C’est en saisissant les possibilités offertes par le délitement du régime de Saddam Hussein à la fin de la première guerre du Golfe que les Kurdes d’Irak ont bâti leur autonomie. La «Région autonome du Kurdistan» (ou Kurdistan irakien) est aujourd’hui une entité fédérale autonome regroupant environ 5 millions de personnes et reconnue internationalement. Les Kurdes de Syrie semblent bien décidés à suivre l’exemple de leurs cousins irakiens, et dans les provinces du Nord-Est de la Syrie, où l’emprise du régime de Bachar el-Assad se relâche, le «Kurdistan occidental» prend forme…
Focalisé sur la bataille d’Alep, Bachar el-Assad a choisi de faire appel à ses troupes loyales positionnées dans les provinces périphériques.

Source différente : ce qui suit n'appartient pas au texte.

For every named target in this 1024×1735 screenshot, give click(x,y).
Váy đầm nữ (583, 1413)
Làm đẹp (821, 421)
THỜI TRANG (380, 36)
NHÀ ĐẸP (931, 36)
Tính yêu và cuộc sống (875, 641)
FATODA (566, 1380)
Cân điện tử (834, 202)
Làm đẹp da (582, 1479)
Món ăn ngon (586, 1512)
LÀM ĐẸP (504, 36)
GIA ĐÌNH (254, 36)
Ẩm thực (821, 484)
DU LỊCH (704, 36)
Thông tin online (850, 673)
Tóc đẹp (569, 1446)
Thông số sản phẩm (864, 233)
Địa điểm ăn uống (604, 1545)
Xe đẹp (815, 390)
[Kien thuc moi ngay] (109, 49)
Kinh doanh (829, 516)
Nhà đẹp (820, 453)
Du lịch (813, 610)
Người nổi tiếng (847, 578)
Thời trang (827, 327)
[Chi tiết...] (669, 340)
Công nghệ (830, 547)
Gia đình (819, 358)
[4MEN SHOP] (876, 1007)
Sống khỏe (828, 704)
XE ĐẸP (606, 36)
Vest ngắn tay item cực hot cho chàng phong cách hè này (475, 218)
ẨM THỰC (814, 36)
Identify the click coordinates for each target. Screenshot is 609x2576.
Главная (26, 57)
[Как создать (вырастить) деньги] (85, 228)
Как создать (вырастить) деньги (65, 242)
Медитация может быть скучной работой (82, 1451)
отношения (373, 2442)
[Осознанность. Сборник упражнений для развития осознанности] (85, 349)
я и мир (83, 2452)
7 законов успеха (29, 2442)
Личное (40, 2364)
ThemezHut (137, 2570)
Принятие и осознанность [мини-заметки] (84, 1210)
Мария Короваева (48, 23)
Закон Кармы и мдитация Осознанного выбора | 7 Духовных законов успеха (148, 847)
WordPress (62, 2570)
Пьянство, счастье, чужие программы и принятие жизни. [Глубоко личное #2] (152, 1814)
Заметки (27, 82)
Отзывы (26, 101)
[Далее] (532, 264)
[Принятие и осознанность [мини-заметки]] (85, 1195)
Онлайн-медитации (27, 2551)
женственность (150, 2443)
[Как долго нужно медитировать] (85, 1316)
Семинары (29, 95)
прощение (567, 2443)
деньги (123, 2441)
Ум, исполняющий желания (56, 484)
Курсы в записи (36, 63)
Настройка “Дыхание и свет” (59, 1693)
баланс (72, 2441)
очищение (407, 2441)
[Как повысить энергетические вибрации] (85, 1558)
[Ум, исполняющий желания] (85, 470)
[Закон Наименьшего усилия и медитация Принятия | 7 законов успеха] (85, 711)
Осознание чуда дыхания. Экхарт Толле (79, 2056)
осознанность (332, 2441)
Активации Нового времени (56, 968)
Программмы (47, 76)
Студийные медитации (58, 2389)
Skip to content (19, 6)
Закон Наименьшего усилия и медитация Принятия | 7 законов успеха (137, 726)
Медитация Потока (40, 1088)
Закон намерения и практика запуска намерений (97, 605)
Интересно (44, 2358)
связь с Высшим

Presque immédiatement, dans les zones kurdes du Nord-Est de la Syrie, des milices kurdes ont pris le contrôle de plusieurs grandes villes. La rapidité de cette opération contraste avec l’attentisme des Kurdes depuis le début des soulèvements en Syrie. Les différentes formations kurdes étaient en effet divisées sur cette question. La plus puissante d’entre elles, le Parti de l’Union Démocratique (PYD, généralement présentée comme le bras politique du PKK en Syrie) avait en effet choisit de soutenir le régime d’el-Assad alors que le Conseil National Kurde (KNC, une coalition d’une douzaine de partis) était plus proche de la rébellion. C’est à Masoud Barzani, Président du Kurdistan irakien que l’on doit le rapprochement de ces deux formations rivales. Réunis sous son égide à Erbil, en Kurdistan irakien, le PYD et le KNC ont créé et intégré une nouvelle structure chargée de gouverner les zones kurdes «libérées». Cet accord comporte également un volet militaire, avec la création d’«Unités de Protection Populaire» kurdes, en partie entraînées au Kurdistan irakien, et dont on a pu ces jours-ci constater l’efficacité.
Défendre leur région
L’alliance des différentes formations kurdes après des années de dissensions attisées par le régime syrien a été facilitée par le manque de crédibilité du Conseil National Syrien (CNS) sur le dossier kurde, et plus généralement en matière de respect des droits des minorités. Il est vrai que les trois parrains de cette coalition d’opposants au régime syrien– l’Arabie Saoudite, le Qatar et la Turquie – ne jouissent pas d’une réputation reluisante en la matière. Certes, le CNS a bien tenté de faire illusion en se dotant, le 6 juin dernier, d’un président kurde… Mais moins d’un mois plus tard, le KNC claquait la porte du CNS qui s’obstinait à exiger que la Syrie soit considérée comme une «nation arabe».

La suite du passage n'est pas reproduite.